Reason about constraints across transformations
- Treat checks as part of a chain, not as independent gates.
- When appropriate, formalize the problem as a satisfiability question (e.g., using a Python environment with z3‑solver).
- Useful for integer overflows or architecture‑specific bugs.
Execute hypotheses in a sandbox
- Run the isolated slice in a sandboxed validation environment.
- Distinguish “this could be a problem” from “this is a problem.”
- A full end‑to‑end PoC compiled in debug mode provides the strongest proof.

Bottom line

SAST gives you where data flows.
Codex Security asks whether the constraints that should stop that data actually hold after all transformations.

By combining repository‑wide context, targeted isolation, formal reasoning, and sandboxed execution, Codex Security surfaces higher‑confidence findings and dramatically reduces the manual triage burden.

The Key Shift

Instead of stopping at “a check exists,” the system should push toward “the invariant holds (or it doesn’t), and here’s the evidence.”
The model then chooses the best tool for that job.

A Reasonable Reaction

Why not do both?
Start with a SAST report, then use the agent to reason deeper.

Why Starting from a SAST Report Creates Predictable Failure Modes

1. Premature Narrowing

A findings list is a map of where a tool already looked.
Using it as the starting point can bias the system toward:
- Spending disproportionate effort in the same regions.
- Re‑using the same abstractions.
- Missing classes of issues that don’t fit the tool’s worldview.

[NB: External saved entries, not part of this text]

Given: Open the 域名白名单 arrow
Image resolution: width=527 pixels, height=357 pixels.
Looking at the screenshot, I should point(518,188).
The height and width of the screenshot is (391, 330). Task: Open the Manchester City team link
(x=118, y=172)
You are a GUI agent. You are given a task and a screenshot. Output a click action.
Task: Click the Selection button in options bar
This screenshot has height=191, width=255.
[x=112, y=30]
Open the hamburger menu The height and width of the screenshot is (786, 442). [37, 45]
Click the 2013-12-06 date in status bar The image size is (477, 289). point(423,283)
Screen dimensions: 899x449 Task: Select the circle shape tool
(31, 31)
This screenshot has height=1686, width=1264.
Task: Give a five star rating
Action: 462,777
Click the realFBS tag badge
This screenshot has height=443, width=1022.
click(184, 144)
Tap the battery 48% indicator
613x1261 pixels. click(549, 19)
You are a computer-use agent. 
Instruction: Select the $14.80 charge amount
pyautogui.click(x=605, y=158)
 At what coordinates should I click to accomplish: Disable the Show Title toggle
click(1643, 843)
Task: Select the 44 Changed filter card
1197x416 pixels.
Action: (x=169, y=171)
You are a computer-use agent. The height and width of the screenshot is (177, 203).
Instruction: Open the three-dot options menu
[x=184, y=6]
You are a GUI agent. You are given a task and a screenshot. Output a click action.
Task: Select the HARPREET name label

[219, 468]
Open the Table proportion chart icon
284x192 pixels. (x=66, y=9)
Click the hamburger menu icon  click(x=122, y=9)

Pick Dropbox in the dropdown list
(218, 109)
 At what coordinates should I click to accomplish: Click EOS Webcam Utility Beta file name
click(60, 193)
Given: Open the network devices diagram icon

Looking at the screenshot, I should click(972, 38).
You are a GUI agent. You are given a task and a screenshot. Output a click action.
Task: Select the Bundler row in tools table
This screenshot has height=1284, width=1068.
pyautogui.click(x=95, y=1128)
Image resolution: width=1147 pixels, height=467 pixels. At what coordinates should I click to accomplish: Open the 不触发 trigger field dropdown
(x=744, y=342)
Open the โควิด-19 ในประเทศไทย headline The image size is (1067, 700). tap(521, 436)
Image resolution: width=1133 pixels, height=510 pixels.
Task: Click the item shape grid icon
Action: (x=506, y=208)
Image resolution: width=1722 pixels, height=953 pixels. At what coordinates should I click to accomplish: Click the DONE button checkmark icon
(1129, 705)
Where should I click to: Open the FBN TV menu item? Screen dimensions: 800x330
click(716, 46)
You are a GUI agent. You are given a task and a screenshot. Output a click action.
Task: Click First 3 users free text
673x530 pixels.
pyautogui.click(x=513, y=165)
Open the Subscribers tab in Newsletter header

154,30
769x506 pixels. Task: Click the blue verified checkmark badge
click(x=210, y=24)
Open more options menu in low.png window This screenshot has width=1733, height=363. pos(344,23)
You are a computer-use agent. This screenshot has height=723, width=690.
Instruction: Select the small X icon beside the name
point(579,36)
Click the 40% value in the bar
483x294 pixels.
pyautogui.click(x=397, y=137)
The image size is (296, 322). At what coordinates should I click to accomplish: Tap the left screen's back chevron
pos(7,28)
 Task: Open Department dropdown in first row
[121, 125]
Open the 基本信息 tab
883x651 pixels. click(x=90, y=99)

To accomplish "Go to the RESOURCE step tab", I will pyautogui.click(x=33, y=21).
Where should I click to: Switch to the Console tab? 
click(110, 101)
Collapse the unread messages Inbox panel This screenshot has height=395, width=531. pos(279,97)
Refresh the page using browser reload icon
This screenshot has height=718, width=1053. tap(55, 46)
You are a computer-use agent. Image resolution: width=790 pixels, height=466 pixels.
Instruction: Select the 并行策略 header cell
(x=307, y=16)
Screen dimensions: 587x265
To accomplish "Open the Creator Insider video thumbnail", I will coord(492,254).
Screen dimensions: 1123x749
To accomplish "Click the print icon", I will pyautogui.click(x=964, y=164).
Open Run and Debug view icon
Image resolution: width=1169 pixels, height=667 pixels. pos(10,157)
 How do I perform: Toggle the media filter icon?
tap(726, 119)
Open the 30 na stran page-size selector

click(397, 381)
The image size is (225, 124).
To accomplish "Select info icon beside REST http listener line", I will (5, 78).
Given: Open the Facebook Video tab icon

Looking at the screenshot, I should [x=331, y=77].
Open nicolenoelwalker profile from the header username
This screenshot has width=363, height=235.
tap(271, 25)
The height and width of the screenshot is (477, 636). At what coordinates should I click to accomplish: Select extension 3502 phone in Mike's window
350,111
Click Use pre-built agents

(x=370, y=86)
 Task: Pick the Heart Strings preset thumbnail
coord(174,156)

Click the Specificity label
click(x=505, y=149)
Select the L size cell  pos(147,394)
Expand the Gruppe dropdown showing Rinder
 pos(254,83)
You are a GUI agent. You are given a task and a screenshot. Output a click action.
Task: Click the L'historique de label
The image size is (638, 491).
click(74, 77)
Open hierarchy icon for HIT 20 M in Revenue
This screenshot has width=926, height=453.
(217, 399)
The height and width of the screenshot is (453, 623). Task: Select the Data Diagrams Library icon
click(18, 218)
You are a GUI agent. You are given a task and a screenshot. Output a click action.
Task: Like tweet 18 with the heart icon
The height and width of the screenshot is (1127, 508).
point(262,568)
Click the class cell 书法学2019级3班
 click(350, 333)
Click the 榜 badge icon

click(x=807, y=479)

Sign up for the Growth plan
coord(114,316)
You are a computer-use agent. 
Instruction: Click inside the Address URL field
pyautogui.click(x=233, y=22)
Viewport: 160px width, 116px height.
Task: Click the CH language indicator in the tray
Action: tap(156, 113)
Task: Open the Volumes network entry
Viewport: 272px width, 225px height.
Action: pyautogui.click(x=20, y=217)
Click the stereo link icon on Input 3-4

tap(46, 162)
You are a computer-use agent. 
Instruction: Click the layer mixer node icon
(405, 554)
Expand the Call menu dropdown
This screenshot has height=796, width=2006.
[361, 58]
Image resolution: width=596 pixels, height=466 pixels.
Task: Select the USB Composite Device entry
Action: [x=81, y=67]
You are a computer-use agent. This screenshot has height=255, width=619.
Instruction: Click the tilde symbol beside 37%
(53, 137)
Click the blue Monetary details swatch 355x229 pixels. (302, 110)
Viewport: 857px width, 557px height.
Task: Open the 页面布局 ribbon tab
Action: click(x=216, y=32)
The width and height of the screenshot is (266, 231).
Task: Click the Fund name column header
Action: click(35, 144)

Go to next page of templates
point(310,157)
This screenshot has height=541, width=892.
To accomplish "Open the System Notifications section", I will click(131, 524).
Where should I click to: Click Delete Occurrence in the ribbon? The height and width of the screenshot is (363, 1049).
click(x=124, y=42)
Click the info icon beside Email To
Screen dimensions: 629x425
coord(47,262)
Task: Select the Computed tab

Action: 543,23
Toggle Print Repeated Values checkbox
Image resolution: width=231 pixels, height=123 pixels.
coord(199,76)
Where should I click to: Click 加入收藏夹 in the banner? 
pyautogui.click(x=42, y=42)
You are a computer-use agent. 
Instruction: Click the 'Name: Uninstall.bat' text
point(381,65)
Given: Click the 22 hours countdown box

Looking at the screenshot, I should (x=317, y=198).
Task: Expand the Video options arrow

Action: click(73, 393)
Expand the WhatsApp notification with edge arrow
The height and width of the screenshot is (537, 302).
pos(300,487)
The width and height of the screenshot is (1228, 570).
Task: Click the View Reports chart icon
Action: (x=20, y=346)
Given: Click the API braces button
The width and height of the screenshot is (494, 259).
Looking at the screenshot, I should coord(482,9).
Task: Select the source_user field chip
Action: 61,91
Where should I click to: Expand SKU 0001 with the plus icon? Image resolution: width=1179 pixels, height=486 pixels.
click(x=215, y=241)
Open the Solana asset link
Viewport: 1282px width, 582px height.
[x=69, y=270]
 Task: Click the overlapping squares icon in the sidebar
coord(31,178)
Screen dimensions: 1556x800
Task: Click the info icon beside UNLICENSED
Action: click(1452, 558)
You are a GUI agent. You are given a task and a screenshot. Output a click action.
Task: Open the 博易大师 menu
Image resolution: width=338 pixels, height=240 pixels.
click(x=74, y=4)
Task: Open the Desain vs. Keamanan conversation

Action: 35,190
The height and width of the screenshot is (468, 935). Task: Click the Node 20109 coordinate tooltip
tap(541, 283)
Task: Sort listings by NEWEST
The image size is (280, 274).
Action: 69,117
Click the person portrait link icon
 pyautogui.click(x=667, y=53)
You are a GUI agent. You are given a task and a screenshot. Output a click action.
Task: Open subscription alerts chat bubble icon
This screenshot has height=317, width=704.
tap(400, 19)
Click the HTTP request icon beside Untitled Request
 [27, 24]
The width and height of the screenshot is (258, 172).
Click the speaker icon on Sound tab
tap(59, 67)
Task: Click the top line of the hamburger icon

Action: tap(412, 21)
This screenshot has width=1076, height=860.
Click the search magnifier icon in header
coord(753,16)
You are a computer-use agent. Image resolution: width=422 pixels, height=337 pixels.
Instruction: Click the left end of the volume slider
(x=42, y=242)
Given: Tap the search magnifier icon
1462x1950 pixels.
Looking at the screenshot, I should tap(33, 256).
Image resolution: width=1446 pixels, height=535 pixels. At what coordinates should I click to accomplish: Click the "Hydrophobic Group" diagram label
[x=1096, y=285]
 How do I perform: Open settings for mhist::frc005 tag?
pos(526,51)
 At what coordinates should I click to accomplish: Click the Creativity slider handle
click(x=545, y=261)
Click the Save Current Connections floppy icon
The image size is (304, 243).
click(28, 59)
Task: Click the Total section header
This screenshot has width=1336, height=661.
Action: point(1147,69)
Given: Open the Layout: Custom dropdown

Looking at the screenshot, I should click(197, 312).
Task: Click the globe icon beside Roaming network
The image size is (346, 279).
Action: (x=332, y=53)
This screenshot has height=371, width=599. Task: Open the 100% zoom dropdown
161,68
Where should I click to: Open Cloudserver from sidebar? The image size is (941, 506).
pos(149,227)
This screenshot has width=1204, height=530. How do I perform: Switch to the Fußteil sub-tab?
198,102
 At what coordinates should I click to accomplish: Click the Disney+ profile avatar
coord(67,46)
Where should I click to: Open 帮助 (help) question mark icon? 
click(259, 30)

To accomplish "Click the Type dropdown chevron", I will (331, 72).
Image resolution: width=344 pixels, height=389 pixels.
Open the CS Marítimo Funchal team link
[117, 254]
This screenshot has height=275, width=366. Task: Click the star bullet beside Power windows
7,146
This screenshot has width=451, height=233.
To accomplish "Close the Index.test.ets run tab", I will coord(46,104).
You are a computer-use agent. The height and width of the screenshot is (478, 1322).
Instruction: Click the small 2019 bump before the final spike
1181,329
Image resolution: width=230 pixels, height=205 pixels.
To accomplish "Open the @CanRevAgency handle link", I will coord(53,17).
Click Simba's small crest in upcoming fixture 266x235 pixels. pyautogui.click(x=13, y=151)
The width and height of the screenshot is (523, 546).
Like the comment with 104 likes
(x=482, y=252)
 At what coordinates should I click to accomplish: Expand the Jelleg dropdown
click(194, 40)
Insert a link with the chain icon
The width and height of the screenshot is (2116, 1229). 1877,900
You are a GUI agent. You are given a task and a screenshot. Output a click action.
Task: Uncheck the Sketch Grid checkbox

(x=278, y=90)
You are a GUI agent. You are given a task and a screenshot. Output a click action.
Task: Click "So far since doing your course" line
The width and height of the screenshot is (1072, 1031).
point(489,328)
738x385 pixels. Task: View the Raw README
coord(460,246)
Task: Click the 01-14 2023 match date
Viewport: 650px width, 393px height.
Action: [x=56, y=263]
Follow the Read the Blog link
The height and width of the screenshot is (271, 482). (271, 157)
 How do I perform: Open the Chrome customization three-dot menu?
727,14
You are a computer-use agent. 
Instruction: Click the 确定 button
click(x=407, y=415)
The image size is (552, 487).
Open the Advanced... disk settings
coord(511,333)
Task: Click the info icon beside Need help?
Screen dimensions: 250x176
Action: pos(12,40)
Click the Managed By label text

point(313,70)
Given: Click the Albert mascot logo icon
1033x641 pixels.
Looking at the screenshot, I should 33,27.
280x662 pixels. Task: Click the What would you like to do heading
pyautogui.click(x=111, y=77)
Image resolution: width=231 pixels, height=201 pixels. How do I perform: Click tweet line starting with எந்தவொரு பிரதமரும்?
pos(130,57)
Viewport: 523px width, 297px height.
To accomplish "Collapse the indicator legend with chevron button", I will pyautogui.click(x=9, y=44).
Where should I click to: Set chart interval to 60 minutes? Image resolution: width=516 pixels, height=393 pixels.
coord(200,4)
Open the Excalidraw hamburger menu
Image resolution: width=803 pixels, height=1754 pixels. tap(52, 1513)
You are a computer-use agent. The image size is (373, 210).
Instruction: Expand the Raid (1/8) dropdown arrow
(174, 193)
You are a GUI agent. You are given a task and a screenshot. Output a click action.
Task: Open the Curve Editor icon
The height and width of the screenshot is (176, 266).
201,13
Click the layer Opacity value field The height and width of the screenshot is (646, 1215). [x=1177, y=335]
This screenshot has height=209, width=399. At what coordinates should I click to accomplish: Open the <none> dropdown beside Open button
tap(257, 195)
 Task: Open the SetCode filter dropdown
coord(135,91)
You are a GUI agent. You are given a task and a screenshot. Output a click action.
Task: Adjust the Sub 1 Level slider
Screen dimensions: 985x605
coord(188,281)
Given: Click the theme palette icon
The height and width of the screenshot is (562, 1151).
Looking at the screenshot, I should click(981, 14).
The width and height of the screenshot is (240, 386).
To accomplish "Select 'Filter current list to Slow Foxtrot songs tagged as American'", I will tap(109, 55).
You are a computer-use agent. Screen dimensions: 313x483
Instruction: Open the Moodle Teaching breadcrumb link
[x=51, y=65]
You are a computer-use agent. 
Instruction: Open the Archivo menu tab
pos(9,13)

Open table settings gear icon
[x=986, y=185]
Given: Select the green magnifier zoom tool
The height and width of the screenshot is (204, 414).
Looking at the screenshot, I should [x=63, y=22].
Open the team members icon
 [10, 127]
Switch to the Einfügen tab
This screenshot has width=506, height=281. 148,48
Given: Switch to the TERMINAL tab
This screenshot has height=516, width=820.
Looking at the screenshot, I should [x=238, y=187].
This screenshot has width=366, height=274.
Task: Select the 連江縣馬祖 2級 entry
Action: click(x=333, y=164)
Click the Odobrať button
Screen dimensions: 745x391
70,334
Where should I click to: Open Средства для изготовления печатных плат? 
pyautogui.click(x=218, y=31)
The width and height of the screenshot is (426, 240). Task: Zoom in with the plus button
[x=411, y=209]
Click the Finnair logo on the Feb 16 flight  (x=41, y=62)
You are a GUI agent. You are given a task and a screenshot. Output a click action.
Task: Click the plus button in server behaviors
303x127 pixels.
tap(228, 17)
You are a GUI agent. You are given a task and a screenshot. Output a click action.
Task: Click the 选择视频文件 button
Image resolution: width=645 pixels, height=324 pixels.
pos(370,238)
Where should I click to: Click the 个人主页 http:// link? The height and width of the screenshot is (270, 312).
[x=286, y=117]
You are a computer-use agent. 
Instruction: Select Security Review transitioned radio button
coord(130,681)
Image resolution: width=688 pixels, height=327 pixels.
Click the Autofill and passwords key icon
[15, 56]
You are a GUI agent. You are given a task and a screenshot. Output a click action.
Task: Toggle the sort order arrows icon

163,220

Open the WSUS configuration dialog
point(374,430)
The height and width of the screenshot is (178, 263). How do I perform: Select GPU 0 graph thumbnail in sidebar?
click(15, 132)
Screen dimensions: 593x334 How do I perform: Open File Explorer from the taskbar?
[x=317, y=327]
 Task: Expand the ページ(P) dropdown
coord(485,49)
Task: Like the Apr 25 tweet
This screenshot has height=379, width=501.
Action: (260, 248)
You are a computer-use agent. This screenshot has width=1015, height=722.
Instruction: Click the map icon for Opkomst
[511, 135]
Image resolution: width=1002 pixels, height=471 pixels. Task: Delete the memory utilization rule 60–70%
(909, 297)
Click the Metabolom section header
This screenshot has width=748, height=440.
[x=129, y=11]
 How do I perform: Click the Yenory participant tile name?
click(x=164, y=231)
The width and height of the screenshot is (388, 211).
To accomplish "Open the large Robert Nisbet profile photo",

2. Implicit, Hard‑to‑Unwind Judgments

Many SAST findings encode assumptions about sanitization, validation, or trust boundaries.
If those assumptions are wrong—or incomplete—feeding them into the reasoning loop shifts the agent from “investigate” to “confirm or dismiss,” which is not the intended behavior.

3. Evaluation Difficulty

When the pipeline starts with SAST output, it becomes hard to separate:
- What the agent discovered through its own analysis.
- What it inherited from another tool.
This separation is crucial for accurately measuring the system’s capabilities and for continuous improvement.

Our Approach: Codex Security

We built Codex Security to begin where security research begins:

From the code and the system’s intent.
Validation is used only to raise the confidence bar before we interrupt a human.

When SAST Tools Shine

Enforcing secure coding standards.
Catching straightforward source‑to‑sink issues.
Detecting known patterns at scale with predictable trade‑offs.
They can be a strong part of defense‑in‑depth.

Scope of This Post

Focused on why an agent designed to reason about behavior and validate findings should not start its work anchored to a static findings list.

Beyond Source‑to‑Sink Thinking

Not every vulnerability is a data‑flow problem.
Many real failures are state and invariant problems:
- Workflow bypasses.
- Authorization gaps.
- “The system is in the wrong state” bugs.

For these bugs, a tainted value does not reach a single “dangerous sink.”
The risk lies in what the program assumes will always be true.

Looking Ahead

We expect the security‑tooling ecosystem to keep improving:

Static analysis
Fuzzing
Runtime guards
Agentic workflows

All will have roles.

What We Want Codex Security to Excel At

Turning “this looks suspicious” into “this is real, here’s how it fails, and here’s a fix that matches system intent.”

This is the part that costs the most for security teams, and it’s where Codex Security aims to deliver the greatest value.